§ SUPPLIED DATA
++++++++++++++++++++

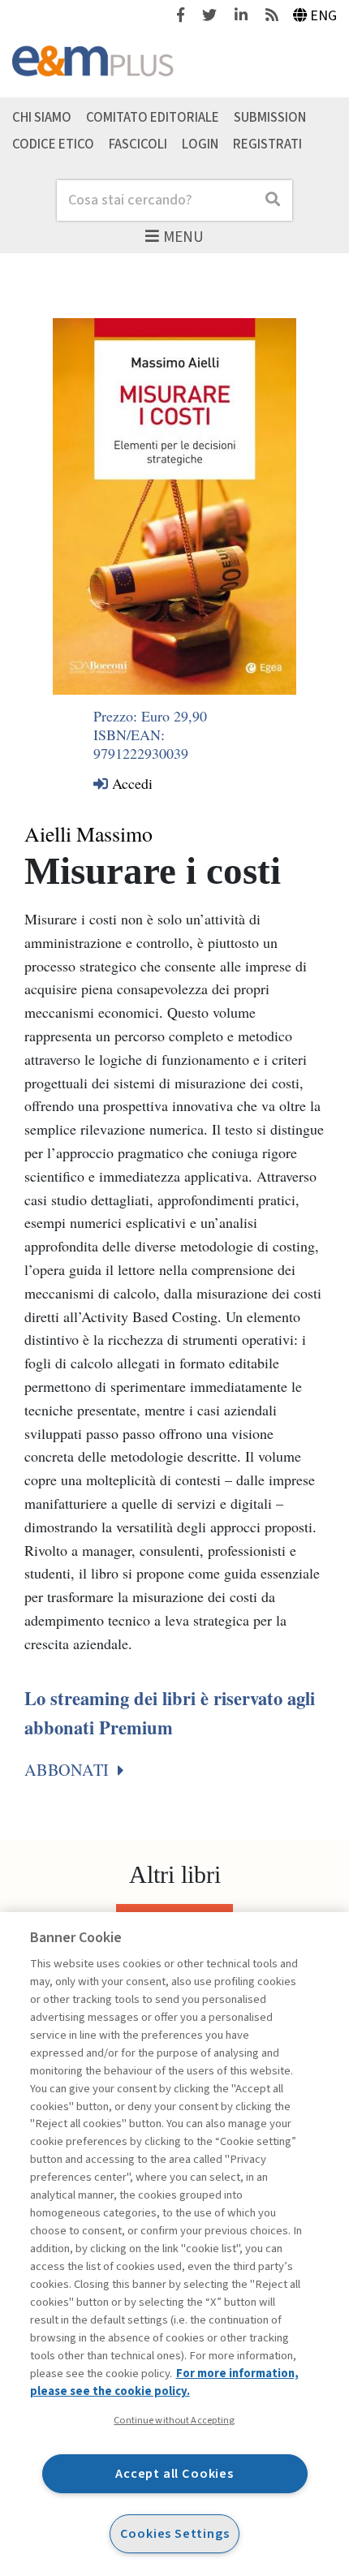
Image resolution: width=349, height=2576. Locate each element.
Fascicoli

++++++++++++++++++++

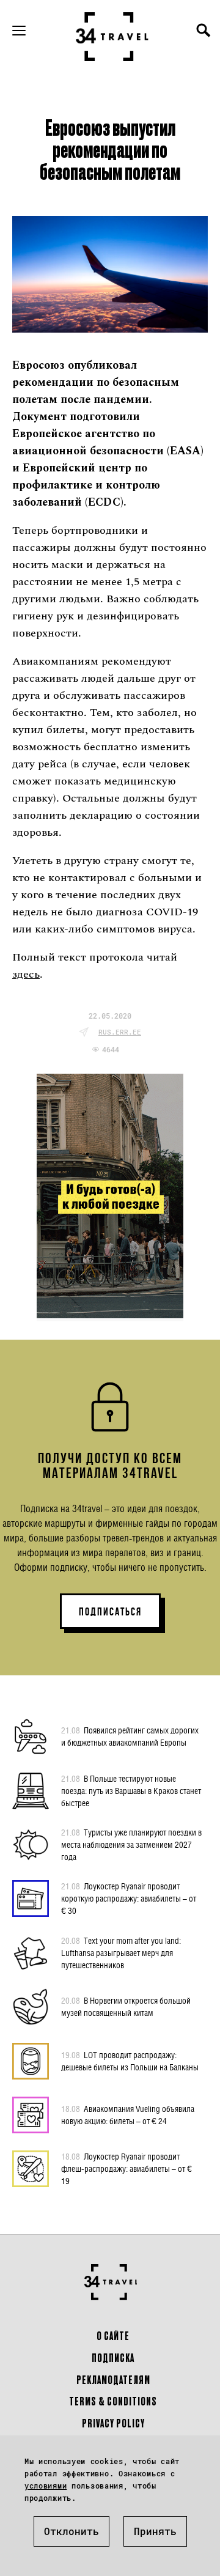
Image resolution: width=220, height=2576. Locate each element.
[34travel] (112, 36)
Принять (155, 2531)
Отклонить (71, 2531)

++++++++++++++++++++

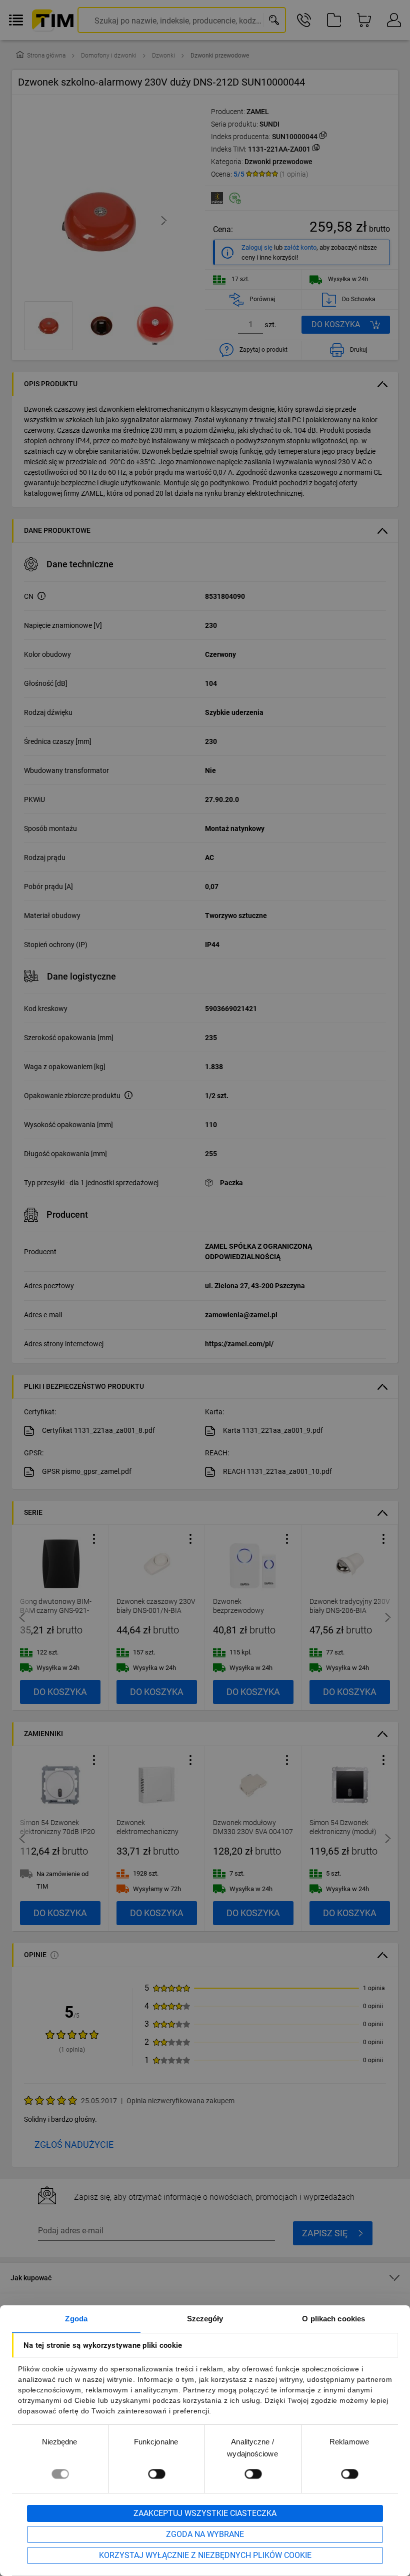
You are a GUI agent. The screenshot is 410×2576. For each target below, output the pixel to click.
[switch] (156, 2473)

++++++++++++++++++++

§ YOUR TASK
For this listing, copy out every line that includes the word "Image".

§ RESULT
Image resolution: width=349, height=2576. Locate each element.
Image resolution: width=220, height=2576. Locate each element.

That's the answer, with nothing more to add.